But what if our understanding and our visceral reaction to this story is deeply affected by that implicit bias?     For a second, let’s step away from that orange kangaroo and try to see things as if we weren't as implicitly biased as we really are.

What if the manager had worked his whole life, was a great manager and had done everything expected of him by his rich owner.  Maybe the rich owner is a crook, and inappropriately fired the manager, leaving the manager to face pending doom without skills or resources.  Some scholars argue that the words used would indicate that the manager was in the right and the rich owner was mean, and inappropriately fired the manager, trying to destroy him.     That would make the story easier to swallow and understand.

Here’s another scenario that doesn't jump out at us because of our implicit bias.  What if what the people originally borrowed was significantly less than what they were asked to pay back?  There were laws on the books at the time prohibiting lending with any interest.  What if the rich owner not only lent with interest, but with significant interest, conducting what is now known as “predatory lending practices”?  What if they’d borrowed the equivalent of 2 jugs of oil, and now one year later, payment was being extracted for 100?  This may seem absurd, but that’s exactly what the annual rate would be for the predatory payday loans that are rampant in our society.  People borrow $100 for 2 weeks, and are required to pay $15 interest.  Carried out for a year, that’s nearly 4,000 percent interest.  People are crippled by exorbitant interest fees on these seemingly innocent short term loans.  As a result, they borrow more to pay the last debt, resulting in increasing debt.  This is a horrible problem in our country.   While banks are heavily regulated, payday loan establishments are not, and the people who use them are stuck with unregulated horrible predatory lending practices that cripple them.  If we were sitting in their shoes, maybe this story would sound different.

Maybe the wealthy owner was effectively a predatory lender, and he was jacking up the interest to the point that it was unbearable.  Perhaps the manager was just performing his own form of debt forgiveness, in a corrupt and unfair system.    Some scholars argue that the words used in this story would indicate that the manager was just making right on the original loan, and removing the excessive interest.  This too would make the story more understandable.

I’m not sure whether these scholarly justifications are correct, but they don’t ring true with me.  These explanations, predatory lender or mean boss, both help explain the story, but I think they let us off the hook, in thinking about the hard part of today’s Gospel reading.

At its core, today’s reading is about an authority figure, who has someone over which he has some authority.  The underling is trusted, and then messes up.  Badly.  And in the end, the underling returns and instead of being mad, the authority figure commends the subordinate.   Does that sound like any other stories familiar to us?  What about one of the most beloved, heart warming stories, the story of the prodigal son?

Authority figure – father.   Subordinate who messes up – son.  Son returns and instead of being mad, like the older brother is, the father welcomes him and celebrates.  Perhaps not coincidentally, the story of the prodigal son immediately precedes this story.   In the oral tradition, these stories would likely have been heard together.  So perhaps it’s not a coincidence.  Maybe the stories are related somehow, even though one story we love, and the other – we don’t.

Why are these stories received so very differently by us?  I think it’s because we live in a society where we implicitly value family.  Forgiveness and love are what we assume family is; it’s what family is supposed to do.  It’s justified.  I’m not suggesting that it always is exactly like that, but that’s our assumption or norm about family.  We want to be that forgiving father.  Work, on the other hand, is not that.  It is contractual, and we have no illusion of love or relationship.  If we’re the employee, it’s how we make money.

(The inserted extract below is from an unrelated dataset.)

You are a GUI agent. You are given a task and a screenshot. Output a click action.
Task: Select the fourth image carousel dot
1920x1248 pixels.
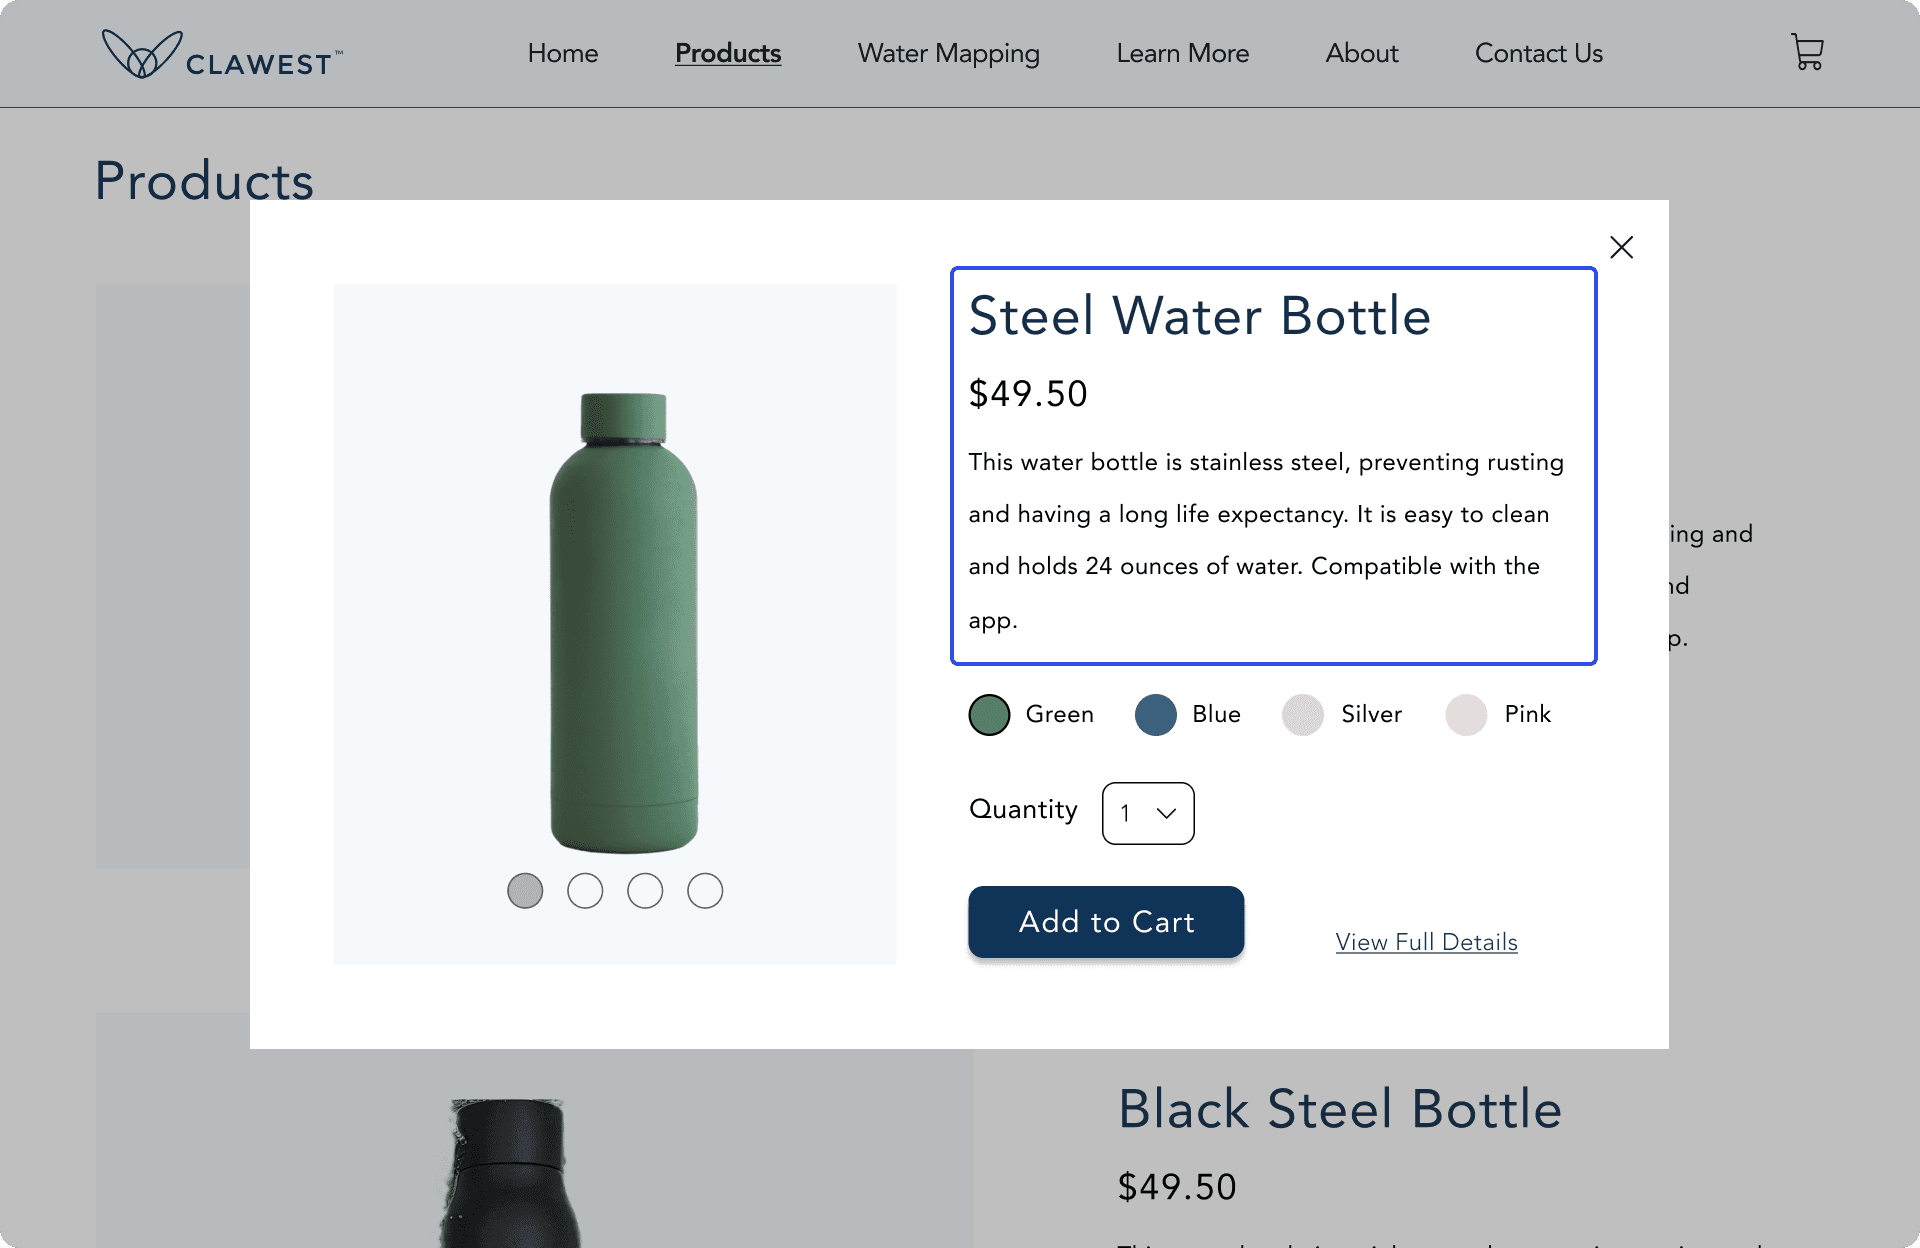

If we’re the boss, it’s how we make more money.  The primary purpose is making money; it’s not primarily about the relationships.

Both stories involve power, bad decisions, relationships, and mercy, or at least, the lack of condemnation.  Because of their contexts and our implicit biases, in one we hear family, love, forgiveness, good master and good loving resolution.  In the other we hear money, cheat, bad master, and bad unfair resolution.

We can see how and why the father forgave and welcomed the son, why he chose love over justice.  That’s what fathers do.  It’s much more difficult to comprehend why the master commended the shrewd manager, why he welcomed him with a commendation, why he chose love over justice.

I believe that the three most frequently repeated words of mine as a child were, “that’s not fair”.  I was all about justice, defined in the worldly dictionary as action that is morally right and fair.    To a large degree, I still am.   I believe it’s critical to try to be just and fair.  But what I hear in today’s reading is that there is something more important than justice.  Love.

What I hear from the Gospel today is that at the end of the day, love needs to rule, not justice.   Love needs to rule when it’s an errant son returning, or a shrewd manager.

Love needs to rule when it’s my own kids, or my coworkers.  Love needs to rule when the other person steals our heart, our inheritance, our money.  Love needs to rule when there’s remorse, and when there isn’t.

In this story, the resolution was unjust.  And we have a great model for seeing what that choice looks like in action.   At the end of his life, as he was being tried and tortured, Christ did not choose fairness or justice.  He could have.   Everyone was goading him to save himself, to testify on his own behalf.  But he chose love.  He chose an incredibly unjust resolution to demonstrate what love looks like, to show what the choice of love over justice looks like.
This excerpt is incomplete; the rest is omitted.